Also, AFA the blanking goes, my experience with setting the blanking pin is for when you want to hack the on screen display (OSD) RGB lines to input RGB that way. That blanks the screen, but it leaves the OSD running, so you get whatever is on the OSD inputs. Though this generally only works with OSDs that are analog inputs, and many are digital RGB, which would require you do some level shifting/DC restoration crap that isn't impossible, but it's hard.

I don't think you want to fuck with the blanking pin if your using the actual RGB input on the chip (and not the OSD), but idk, maybe I'm wrong.
spikespiegel
Posts: 96
Joined: Wed Jun 16, 2021 12:52 am
Location: Mars

Re: TV RGB mod thread

Post by spikespiegel »

The service manual is written in Portuguese, there's this one in English which maybe is the same thing:
https://www.manualslib.com/download/655 ... 4a12p.html

Those RGB inputs are analog, and they are unused, I have even isolated them and the fast blanking, and I still can use my ps2 console via composite video, also the osd is working just fine. The main IC datadsheet is in English.

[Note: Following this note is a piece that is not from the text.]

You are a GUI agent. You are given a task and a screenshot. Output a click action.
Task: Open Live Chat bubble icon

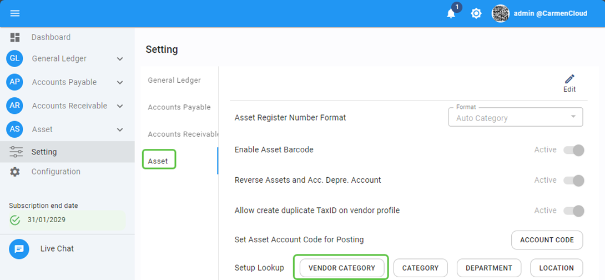[19, 249]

What's the maximum voltage that I could use with the fast blanking?
User avatar
vol.2
Posts: 2992
Joined: Mon Oct 31, 2016 3:13 pm
Location: bmore

Re: TV RGB mod thread

Post by vol.2 »

spikespiegel wrote: Thu Jul 04, 2024 3:43 am What's the maximum voltage that I could use with the fast blanking?
Probably 3.3V or 5V. The RGB inputs are expecting normal 0.7V. But I'm not sure you'd want to pull the blanking pin high to get RGB to show up anyway. Someone else here will have to comment on that.

I read the english manual, and it looks like there's no way to change the RGB behavior in the service menu, and it has EEPROMs in it, which leads me to believe that the microcode is only changeable by writing new ROMs and swapping them out. There is also provisions for I^2C control, but that's beyond me with something like this. Ben Heck could probably do it lol.

It looks to me like they are "turned off" in software, and tied to ground, as the schematic has all those pins 45-48, set to zero volts.

"Switching between RGB and the YUV mode can be realised via the YUV bit in subaddress 2BH"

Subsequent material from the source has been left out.